In the upper left quadrant are the innovation pilot tests, which, although they do not require having new capabilities integrated, allow experimentation with new business models through data interactions that include not only automation, but also prediction, coordination or personalization.
In the lower right quadrant, we focus on initiatives that aim to introduce new capabilities. This may involve strengthening the operational backbone; expanding the digital platform; integrating specialized data management talent, such as creating new data science units; or adopting new work methodologies that reflect the meta-competencies necessary for cultural change.
The initiatives in the lower right quadrant are called options, as they are valued as strategic investments that give the organization various transformation options.
The upper right quadrant contains initiatives focused on the industrialization of new business models, which are implemented by scaling up pilot tests using newly acquired capabilities.

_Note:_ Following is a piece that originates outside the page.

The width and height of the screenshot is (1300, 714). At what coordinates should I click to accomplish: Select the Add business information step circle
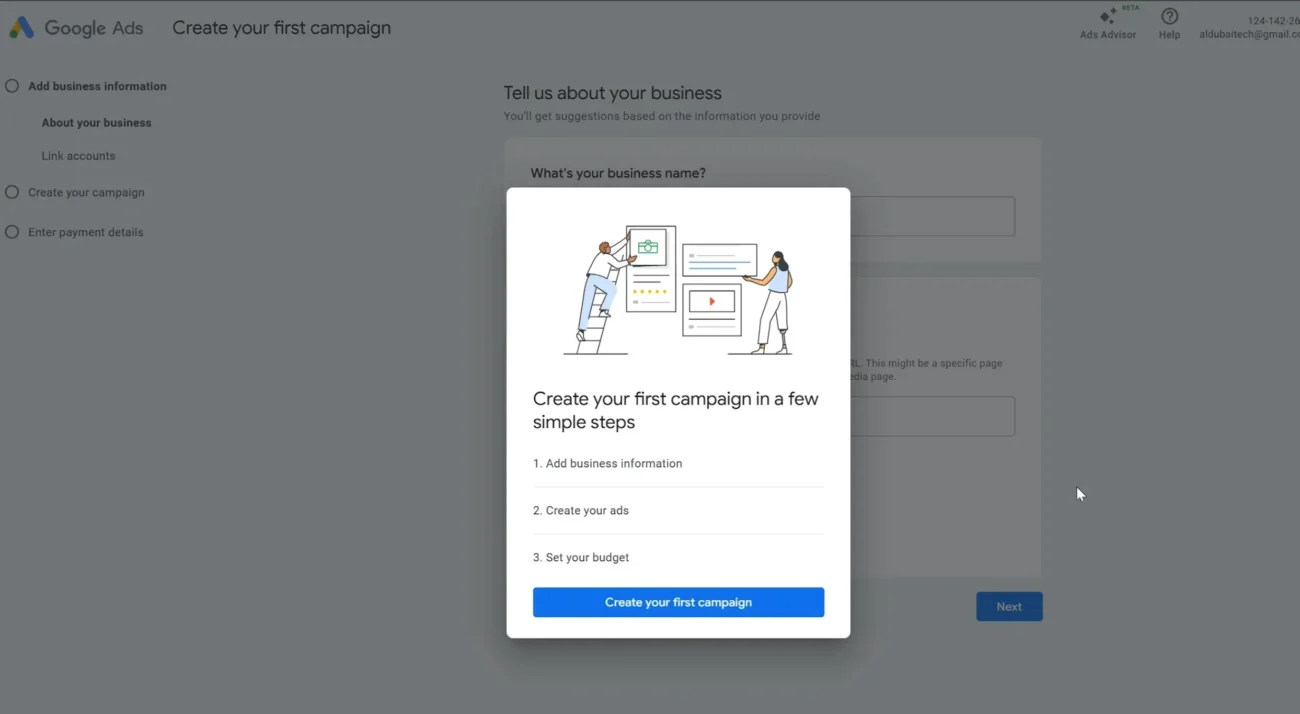coord(12,86)
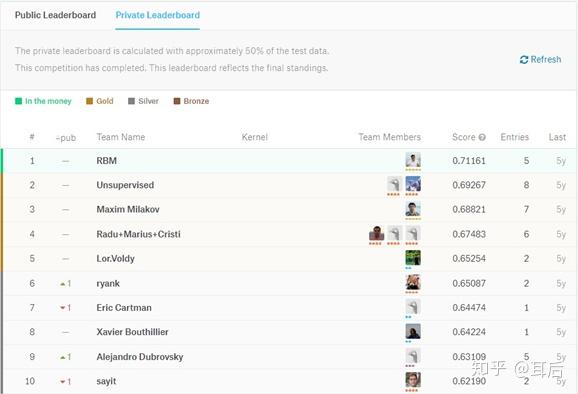Screen dimensions: 578x394
Task: Click the green In the money swatch
Action: tap(18, 101)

This phase is crucial for transitioning from experimental ideas to solutions that directly impact the company’s strategy and profitability.
Sáez, from GB Foods, illustrates this process through the COG (Cost of Goods) project, where the objective was to deepen the understanding of the impact of raw materials on the profitability of various products and markets. This executive highlights the importance of effectively integrating data into the company’s data lake , emphasizing a strategic approach that prioritizes the quality and analytical relevance of the data over mere accumulation. The key was fully integrating the data into the data lake .
In the context of managing a digital transformation portfolio, the Idd provides guidance on how to prioritize and strategically focus initiatives within each quadrant. This role of the Idd as a beacon in digital transformation is crucial for navigating the complex landscape of new technologies and their business applications.
Echavarri, from Banco Sabadell, reflects this dynamic when addressing the challenge of selecting and adapting to emerging technologies that truly generate value for the organization: “I think the big challenge will be all these technological capabilities that will emerge in the coming years, or that are emerging, and seeing how we are able to select them, to filter those that really add value, and to see how we are able to adapt.”
More than simply reflecting the current situation, the Idd guides the future evolution of organizations, highlighting critical areas for investment. Therefore, this tool is presented not only as a diagnostic tool, but also as a guide for the continuous strategic innovation and adaptation necessary in digital transformation processes.